13. The first complaint made by the complainant dated 2.9.1994 is

Mark 'X'. The same has been perused. In this complaint it has been

alleged that the appellant for the last two months have been fighting

with him and used to call him "chura" and "chamar"; this used to

disturb him mentally; appellant's brother-in-law S.K. Sharma was

working as an Assistant Engineer in the same office. Even on his

complaint, he was rebuked by S.K. Sharma. Relevant would be it to

note that in the complaint dated 2.9.1994 there is not a whisper of the

incident of 31.8.1994. There is no mention that any such incident had

in fact taken place on 31.8.1994. Thereafter even as per the version

of prosecution the complainant slept over the matter and he awoke

from slumber after four years when he got registered another

complaint dated 23.08.1998 wherein he stated that on 31.8.1994 an

untoward incident had taken place qua the complainant; the appellant

had rebuked him and used casteist slurs in the presence of other

public persons, namely, Karambir, Sanjay and Lekh Raj.

14. PW-1 Karambir Singh Rana has deposed about the incident of

31.8.1994 on the same lines as the complainant.
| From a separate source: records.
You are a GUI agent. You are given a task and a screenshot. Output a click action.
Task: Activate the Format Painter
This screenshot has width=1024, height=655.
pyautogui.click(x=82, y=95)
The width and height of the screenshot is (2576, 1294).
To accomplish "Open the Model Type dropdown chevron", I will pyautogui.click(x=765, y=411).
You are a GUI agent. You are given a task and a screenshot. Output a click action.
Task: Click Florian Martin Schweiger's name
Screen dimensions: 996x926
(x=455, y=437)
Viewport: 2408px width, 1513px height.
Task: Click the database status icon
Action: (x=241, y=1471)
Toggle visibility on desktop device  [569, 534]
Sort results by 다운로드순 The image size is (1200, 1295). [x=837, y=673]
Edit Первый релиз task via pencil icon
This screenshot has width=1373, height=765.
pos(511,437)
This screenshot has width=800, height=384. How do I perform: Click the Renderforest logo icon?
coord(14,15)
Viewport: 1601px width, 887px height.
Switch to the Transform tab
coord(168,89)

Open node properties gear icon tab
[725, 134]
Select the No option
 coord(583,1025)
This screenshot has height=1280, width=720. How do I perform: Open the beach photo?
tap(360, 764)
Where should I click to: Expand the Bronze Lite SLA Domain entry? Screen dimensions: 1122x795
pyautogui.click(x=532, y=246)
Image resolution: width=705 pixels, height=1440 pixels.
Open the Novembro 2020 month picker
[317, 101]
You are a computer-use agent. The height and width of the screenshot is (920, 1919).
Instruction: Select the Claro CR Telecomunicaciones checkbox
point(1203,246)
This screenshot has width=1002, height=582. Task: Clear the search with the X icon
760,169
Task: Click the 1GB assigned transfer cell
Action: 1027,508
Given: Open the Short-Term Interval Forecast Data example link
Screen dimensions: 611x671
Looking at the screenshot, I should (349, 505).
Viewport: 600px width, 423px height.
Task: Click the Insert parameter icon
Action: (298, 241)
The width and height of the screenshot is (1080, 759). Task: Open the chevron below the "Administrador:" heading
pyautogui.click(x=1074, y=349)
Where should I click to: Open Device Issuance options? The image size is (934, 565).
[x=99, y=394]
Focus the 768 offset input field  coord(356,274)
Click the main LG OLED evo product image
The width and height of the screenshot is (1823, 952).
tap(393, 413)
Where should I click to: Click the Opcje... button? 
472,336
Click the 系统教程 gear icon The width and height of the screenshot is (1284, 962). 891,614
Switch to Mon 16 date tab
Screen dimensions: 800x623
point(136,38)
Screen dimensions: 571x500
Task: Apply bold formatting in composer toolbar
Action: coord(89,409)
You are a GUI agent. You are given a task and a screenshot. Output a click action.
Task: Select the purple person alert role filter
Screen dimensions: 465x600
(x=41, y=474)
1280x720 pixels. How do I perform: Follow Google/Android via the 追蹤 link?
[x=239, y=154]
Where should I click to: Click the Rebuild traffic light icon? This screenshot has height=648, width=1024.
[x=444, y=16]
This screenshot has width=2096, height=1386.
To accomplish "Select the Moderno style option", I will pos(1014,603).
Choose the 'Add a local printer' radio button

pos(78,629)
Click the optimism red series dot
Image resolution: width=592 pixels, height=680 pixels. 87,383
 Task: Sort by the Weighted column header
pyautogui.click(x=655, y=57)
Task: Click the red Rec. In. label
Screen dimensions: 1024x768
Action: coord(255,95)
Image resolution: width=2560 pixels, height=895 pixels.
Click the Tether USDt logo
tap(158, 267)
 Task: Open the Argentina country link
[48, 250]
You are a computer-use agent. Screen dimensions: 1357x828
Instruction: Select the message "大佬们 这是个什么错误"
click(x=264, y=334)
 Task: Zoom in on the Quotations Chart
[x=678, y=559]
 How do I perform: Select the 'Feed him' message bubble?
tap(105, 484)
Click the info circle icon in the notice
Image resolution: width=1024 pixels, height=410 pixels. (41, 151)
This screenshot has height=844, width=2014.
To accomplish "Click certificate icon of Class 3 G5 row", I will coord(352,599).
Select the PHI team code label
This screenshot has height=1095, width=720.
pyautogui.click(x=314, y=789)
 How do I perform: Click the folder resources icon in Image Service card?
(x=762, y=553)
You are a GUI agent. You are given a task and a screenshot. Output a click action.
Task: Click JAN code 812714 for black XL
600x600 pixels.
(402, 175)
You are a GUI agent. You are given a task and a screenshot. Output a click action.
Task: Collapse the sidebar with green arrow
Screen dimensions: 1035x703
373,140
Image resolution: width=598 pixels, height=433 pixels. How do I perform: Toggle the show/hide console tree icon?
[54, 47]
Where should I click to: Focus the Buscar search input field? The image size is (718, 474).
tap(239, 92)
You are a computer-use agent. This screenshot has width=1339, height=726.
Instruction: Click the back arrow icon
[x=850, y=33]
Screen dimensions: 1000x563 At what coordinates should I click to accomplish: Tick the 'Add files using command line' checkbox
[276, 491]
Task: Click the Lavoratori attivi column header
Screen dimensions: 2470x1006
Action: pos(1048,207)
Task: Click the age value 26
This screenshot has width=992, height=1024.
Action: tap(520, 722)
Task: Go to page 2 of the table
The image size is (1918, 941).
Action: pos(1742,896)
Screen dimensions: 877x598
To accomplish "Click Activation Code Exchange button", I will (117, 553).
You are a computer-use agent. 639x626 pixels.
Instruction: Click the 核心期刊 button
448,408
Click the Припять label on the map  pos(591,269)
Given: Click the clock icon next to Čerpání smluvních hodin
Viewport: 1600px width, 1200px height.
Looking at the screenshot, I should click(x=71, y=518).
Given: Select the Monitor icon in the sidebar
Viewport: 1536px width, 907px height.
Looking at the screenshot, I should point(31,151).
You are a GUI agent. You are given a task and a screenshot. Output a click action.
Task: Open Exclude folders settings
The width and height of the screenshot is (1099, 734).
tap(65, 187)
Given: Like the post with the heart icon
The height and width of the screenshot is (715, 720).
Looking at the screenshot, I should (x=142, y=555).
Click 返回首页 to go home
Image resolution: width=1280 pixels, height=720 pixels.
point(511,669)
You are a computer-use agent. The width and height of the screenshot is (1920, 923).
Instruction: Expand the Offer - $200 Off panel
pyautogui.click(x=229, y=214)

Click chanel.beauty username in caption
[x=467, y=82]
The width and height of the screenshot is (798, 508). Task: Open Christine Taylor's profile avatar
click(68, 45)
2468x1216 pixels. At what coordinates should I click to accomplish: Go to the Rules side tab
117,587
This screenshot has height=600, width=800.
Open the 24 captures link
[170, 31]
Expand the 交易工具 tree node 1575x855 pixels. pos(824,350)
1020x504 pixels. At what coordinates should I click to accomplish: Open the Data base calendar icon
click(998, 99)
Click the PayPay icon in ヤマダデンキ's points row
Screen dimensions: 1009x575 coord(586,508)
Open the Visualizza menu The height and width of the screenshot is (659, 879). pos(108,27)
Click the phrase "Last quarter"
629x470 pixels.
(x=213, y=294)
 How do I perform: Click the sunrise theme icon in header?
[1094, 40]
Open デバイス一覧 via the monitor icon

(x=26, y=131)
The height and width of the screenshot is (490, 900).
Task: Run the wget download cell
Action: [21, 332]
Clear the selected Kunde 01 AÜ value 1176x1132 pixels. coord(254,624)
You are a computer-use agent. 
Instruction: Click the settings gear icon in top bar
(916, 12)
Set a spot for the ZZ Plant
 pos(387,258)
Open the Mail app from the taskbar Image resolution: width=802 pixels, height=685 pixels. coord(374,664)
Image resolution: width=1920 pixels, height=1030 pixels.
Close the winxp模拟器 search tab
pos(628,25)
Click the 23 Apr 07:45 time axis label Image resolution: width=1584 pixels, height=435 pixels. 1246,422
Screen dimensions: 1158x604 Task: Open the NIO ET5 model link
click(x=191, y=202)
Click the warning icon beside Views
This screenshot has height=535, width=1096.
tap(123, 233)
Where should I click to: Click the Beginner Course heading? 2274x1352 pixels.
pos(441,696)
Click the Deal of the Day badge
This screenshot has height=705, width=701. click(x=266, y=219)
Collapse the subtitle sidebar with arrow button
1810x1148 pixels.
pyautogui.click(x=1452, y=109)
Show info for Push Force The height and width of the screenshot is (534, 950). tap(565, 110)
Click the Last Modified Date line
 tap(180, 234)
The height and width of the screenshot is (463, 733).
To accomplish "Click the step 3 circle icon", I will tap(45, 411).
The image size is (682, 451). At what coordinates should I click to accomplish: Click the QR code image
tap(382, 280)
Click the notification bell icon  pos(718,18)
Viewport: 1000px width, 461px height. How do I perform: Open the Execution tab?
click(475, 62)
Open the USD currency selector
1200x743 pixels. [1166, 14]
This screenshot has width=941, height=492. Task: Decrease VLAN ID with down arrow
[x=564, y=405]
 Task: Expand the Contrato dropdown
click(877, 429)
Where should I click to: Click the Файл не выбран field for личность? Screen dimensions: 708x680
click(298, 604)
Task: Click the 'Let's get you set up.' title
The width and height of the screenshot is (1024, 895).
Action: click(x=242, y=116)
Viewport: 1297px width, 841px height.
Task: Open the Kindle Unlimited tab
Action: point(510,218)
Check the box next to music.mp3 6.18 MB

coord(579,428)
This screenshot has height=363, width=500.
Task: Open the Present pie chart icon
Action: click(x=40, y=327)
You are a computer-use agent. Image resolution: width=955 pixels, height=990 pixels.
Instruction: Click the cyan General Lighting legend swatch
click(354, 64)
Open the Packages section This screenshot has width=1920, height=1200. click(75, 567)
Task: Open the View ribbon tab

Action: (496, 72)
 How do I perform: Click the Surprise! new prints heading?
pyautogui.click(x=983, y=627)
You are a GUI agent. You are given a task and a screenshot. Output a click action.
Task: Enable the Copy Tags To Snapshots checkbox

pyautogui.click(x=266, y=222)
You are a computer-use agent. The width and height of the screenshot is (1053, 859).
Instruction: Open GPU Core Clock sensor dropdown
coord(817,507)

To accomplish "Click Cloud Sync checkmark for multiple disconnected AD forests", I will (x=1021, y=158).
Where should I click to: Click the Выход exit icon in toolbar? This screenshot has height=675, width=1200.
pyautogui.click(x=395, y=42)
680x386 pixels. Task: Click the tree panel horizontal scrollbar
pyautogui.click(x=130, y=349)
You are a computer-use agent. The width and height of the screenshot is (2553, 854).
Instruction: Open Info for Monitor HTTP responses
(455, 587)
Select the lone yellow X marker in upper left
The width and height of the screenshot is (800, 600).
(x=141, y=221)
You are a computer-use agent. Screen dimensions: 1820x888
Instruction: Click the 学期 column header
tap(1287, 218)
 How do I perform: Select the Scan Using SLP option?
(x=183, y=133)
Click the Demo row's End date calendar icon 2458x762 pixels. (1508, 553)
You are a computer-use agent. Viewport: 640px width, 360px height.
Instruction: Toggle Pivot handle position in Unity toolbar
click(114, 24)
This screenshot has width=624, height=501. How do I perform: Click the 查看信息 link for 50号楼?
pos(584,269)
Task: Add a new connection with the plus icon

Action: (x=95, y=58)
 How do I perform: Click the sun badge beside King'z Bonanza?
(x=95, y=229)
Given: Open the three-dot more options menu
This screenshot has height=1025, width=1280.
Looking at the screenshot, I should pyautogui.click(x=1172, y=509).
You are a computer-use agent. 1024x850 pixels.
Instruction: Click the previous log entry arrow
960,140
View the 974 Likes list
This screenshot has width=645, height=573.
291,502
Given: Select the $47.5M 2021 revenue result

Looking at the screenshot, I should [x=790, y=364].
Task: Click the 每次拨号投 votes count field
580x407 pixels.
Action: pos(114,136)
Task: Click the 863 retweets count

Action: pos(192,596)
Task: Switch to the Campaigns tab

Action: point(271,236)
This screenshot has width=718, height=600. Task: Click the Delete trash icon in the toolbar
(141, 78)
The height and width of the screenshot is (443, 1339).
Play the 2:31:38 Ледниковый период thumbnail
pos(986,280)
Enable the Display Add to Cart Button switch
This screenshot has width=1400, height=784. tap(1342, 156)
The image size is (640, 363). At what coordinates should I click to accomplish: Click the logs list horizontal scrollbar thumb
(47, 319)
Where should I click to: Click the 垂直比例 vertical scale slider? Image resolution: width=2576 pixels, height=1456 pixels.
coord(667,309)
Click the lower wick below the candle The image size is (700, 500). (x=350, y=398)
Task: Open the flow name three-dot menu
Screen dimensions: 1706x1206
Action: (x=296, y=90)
He deposed that on

31.8.1994 at 4.30 PM the appellant had a quarrel with the

complainant; he had beaten him and uttered objectionable words. In

his cross-examination, he had admitted that he had also made a

complaint against S.K. Sharma as he was harassing him; he had no

special relations with the complainant; he stated that he was friendly

with both the complainant and the appellant; he had no reason to

depose falsely.

15. The second public witness examined by the prosecution was

PW-3 Sanjay. PW-3 Sanjay deposed that on 31.8.1994 at 4.30 PM

while he was present along with Lekhraj, Vijender and Rajender in

the room, words "Tu chure chamar teri himmat hamare beech baithne

ki kaise hui or aaj ke baad nahin bathega." were uttered by the

appellant qua the complainant. In his cross-examination, he denied

that the accused has been falsely implicated in the case as he is

relative of S.K. Sharma and PW-3 had a grievance against S.K.

Sharma under whom he was working.

16. On the aforenoted testimonies, relevant would be it to note that

for the first time the Investigating Officer had recorded the statement

of Karambir under Section 161 Cr.P.C. on 22.5.1999. The Statement

of Sanjay under Section 161 Cr.P.C. was recorded by the

Investigating Officer on 26.5.1999. Both these witnesses were thus

examined after almost five years of the incident.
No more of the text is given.